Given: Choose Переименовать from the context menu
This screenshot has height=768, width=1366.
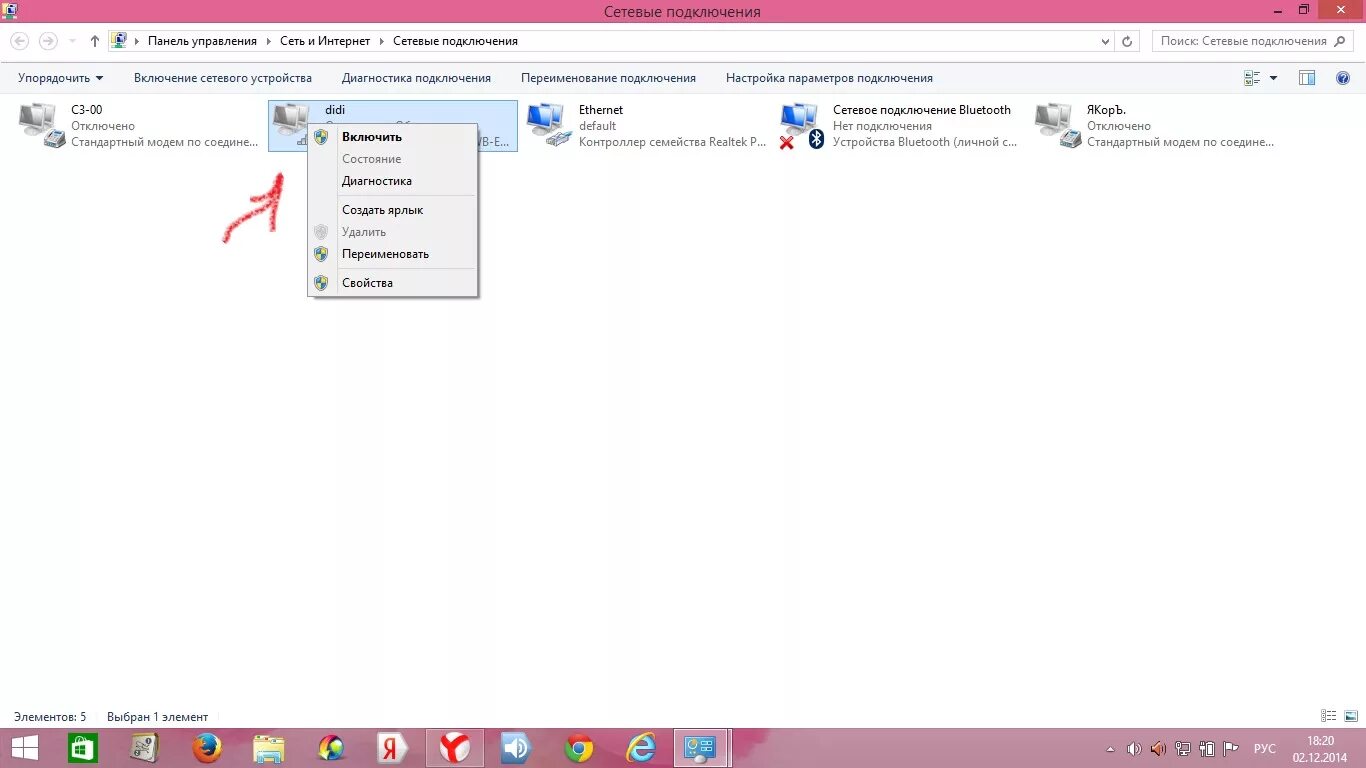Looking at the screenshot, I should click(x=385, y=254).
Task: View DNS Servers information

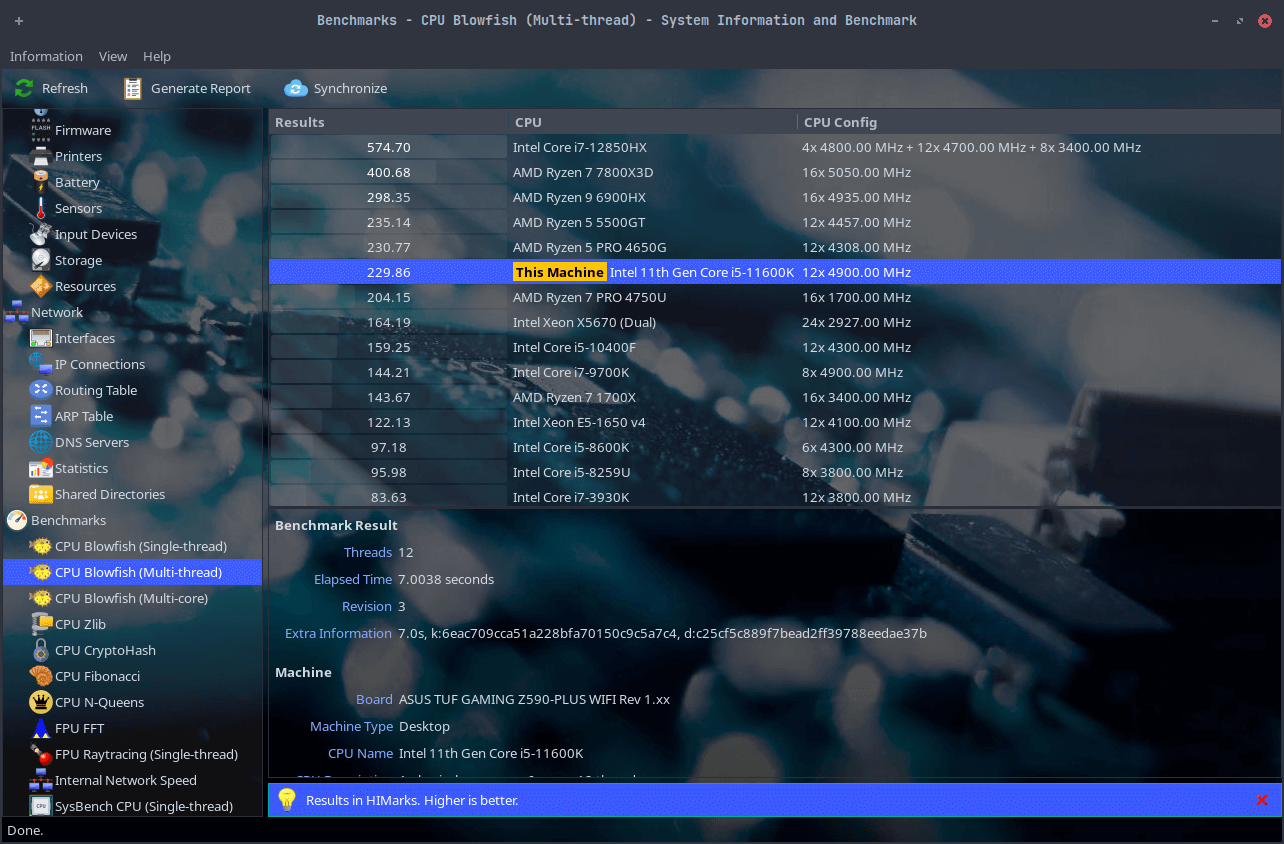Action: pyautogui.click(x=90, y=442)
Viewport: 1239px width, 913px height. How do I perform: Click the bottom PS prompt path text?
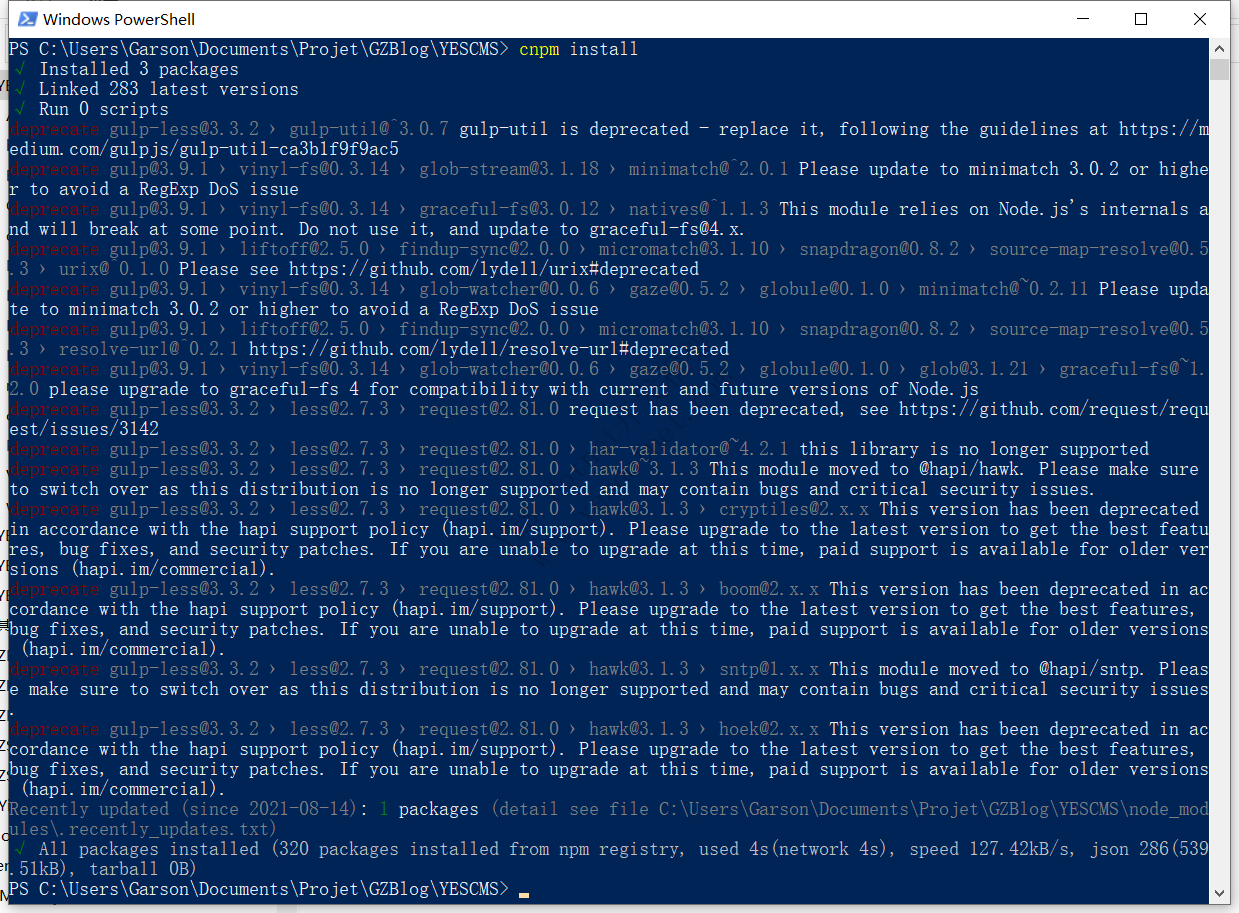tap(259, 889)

§ TASK PROMPT
Exactly as written, restate all of the data, leaving out the images.

§ SOLUTION
Given: Choose Переименовать from the context menu
This screenshot has height=768, width=1366.
Looking at the screenshot, I should click(x=385, y=254).
Task: View DNS Servers information

Action: pyautogui.click(x=90, y=442)
Viewport: 1239px width, 913px height. How do I perform: Click the bottom PS prompt path text?
tap(259, 889)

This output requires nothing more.